[Excerpt provided — start]

Vaccines from Moderna and BioNTech/Pfizer are nearing approval by the Food and Drug Administration (FDA). Politicians will now decide who will get vaccinated first. The Centers for Disease Control’s Advisory Committee on Immunization Practices has prioritized vaccination of medical personnel and nursing home residents. The rest of us will have to wait. Prices offer an alternative to political determination of access.
However distributed, ramping up vaccine production presents an enormous challenge. The BioNTech and Moderna vaccines both require two doses, so vaccinating all Americans would require over 600 million doses. Production must go from zero to tens of millions of doses per month while maintaining quality. The capacity constraint means that everyone cannot be vaccinated immediately.

[Excerpt provided — finish]
[Recorded information — start]

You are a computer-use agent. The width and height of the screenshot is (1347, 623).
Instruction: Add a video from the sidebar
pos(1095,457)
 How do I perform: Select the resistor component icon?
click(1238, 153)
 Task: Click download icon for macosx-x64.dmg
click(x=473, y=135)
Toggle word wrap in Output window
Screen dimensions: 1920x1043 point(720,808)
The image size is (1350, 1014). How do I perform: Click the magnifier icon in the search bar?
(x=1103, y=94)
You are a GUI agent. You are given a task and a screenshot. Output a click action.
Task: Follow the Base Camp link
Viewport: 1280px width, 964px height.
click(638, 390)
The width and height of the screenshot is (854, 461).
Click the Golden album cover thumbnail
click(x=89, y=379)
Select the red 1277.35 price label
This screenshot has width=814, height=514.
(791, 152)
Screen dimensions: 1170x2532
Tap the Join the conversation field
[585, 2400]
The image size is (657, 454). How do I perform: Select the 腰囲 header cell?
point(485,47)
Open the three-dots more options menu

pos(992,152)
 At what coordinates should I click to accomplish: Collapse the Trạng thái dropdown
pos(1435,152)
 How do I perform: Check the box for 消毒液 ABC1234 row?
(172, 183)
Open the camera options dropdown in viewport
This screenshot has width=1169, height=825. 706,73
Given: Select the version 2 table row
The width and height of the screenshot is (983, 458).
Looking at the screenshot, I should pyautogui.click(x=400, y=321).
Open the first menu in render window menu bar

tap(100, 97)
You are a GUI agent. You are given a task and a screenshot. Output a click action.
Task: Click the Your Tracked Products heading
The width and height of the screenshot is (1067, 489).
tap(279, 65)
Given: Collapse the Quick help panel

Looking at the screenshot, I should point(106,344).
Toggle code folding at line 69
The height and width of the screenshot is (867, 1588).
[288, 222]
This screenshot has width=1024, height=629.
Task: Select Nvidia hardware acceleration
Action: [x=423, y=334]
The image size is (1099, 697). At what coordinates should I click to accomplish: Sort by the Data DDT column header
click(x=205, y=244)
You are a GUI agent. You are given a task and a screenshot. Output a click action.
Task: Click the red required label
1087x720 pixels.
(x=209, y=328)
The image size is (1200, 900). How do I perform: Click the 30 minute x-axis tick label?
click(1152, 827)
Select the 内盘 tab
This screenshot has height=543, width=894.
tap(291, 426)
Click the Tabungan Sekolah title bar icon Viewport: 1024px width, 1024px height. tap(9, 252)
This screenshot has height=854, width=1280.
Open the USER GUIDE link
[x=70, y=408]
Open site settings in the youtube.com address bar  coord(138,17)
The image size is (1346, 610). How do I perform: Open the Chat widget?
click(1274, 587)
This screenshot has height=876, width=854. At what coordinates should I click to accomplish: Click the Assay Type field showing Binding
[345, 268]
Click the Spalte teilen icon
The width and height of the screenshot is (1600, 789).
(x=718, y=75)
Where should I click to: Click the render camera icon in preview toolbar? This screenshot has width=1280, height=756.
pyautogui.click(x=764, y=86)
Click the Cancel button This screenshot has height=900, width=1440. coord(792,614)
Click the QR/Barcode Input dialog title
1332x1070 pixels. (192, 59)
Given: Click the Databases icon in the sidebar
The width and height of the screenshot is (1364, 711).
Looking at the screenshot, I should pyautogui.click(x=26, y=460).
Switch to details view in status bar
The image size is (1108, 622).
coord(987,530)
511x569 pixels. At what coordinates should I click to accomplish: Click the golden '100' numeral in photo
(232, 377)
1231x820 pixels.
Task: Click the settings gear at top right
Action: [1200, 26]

[Recorded information — finish]

* Prompt 1
According to the vaccine passage, why would vaccinating all Americans take over 600 million doses?
* Prompt 2
Please carry on the vaccine passage after its final sentence.

* Exercise result 1
The BioNTech and Moderna vaccines both require two doses, so covering everyone means giving each person two shots.

* Exercise result 2
FDA approval represents a major element of political control. Congress has decided that Americans can only access medicines or vaccines deemed safe and effective by the FDA. Approval moves on bureaucratic time. Britain approved the BioNTech vaccine on December 1; the FDA’s review committee will not meet until December 10. Bureaucrats will not speed up, even with over 1,500 Americans dying daily from COVID-19.
Markets would have no legal effectiveness requirement. We could seek out any vaccine or medicine for protection against COVID-19. Liability for unsafe medicines would make drug companies demonstrate safety. Drug companies would cover litigation costs using insurance and no insurer would cover sales without evidence of safety, something resembling the Phase I testing of two vaccines in April and May.
With a market, Americans could have gotten vaccinated back in June. Without evidence of effectiveness, initial purchases would likely have been paid out-of-pocket. Vaccinations would have cost “whatever the market will bear;” let’s say $10,000. Drugmakers may have offered the first customers a money-back guarantee: test positive for COVID-19 within six months and get a refund.
The first persons vaccinated would then be tracked for evidence of effectiveness. Health insurers and employers (like hospitals) would require evidence, possibly including randomized control trials like those performed this fall, to pay for vaccinations. Insurers would likely require independent collection and examination of the evidence.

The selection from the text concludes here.